## [MATERIAL SUPPLIED]
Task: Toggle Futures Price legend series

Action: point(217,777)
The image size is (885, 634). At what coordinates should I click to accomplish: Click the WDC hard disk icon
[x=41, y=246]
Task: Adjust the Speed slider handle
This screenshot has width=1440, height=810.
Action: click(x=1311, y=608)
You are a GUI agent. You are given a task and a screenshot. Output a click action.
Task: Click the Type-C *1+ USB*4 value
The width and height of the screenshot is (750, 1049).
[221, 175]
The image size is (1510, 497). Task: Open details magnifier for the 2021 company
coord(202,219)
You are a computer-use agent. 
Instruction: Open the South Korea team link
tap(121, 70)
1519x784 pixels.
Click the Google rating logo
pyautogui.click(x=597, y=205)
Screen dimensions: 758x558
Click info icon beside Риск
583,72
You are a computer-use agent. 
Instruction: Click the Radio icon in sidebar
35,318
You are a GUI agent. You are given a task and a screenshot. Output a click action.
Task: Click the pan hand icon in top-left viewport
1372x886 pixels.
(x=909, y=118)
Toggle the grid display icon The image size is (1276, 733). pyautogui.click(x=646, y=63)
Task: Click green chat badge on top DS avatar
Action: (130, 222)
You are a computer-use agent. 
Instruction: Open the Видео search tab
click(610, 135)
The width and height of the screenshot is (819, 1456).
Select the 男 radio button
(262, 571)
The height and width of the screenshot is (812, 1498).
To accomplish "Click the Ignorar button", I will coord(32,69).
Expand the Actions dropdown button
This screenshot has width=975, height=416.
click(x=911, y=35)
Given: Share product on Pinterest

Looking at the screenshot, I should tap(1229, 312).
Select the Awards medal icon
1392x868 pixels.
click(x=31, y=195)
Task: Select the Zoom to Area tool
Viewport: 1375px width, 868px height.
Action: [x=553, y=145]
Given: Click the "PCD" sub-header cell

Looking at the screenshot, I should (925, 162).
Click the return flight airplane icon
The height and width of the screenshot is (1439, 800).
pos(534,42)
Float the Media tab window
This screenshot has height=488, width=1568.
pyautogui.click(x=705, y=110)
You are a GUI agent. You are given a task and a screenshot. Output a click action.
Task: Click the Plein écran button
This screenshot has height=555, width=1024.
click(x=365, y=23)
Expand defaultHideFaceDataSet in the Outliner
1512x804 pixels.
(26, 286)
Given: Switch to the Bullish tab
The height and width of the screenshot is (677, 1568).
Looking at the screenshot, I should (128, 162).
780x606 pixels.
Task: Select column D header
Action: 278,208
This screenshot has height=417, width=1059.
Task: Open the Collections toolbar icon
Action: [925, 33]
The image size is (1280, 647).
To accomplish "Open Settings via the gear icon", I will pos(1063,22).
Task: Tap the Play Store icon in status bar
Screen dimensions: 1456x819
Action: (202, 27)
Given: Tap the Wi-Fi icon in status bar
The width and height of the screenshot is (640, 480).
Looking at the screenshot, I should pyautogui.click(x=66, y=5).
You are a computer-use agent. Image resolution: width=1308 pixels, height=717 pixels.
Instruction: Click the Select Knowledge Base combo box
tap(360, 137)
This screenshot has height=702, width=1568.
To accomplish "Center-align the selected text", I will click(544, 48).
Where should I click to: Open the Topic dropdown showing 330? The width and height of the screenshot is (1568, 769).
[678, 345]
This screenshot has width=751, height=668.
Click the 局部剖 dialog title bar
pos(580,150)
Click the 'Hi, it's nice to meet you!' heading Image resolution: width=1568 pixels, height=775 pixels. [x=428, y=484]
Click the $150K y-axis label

## [WHAT YOU NEED TO DO]
Using the listing above, return word for word each line from the one that has "The height and width of the screenshot is (677, 1568)." through the one that has "This screenshot has height=702, width=1568.", and no line outside that range.

## [REPLY]
The height and width of the screenshot is (677, 1568).
Looking at the screenshot, I should (128, 162).
780x606 pixels.
Task: Select column D header
Action: 278,208
This screenshot has height=417, width=1059.
Task: Open the Collections toolbar icon
Action: [925, 33]
The image size is (1280, 647).
To accomplish "Open Settings via the gear icon", I will pos(1063,22).
Task: Tap the Play Store icon in status bar
Screen dimensions: 1456x819
Action: (202, 27)
Given: Tap the Wi-Fi icon in status bar
The width and height of the screenshot is (640, 480).
Looking at the screenshot, I should pyautogui.click(x=66, y=5).
You are a computer-use agent. Image resolution: width=1308 pixels, height=717 pixels.
Instruction: Click the Select Knowledge Base combo box
tap(360, 137)
This screenshot has height=702, width=1568.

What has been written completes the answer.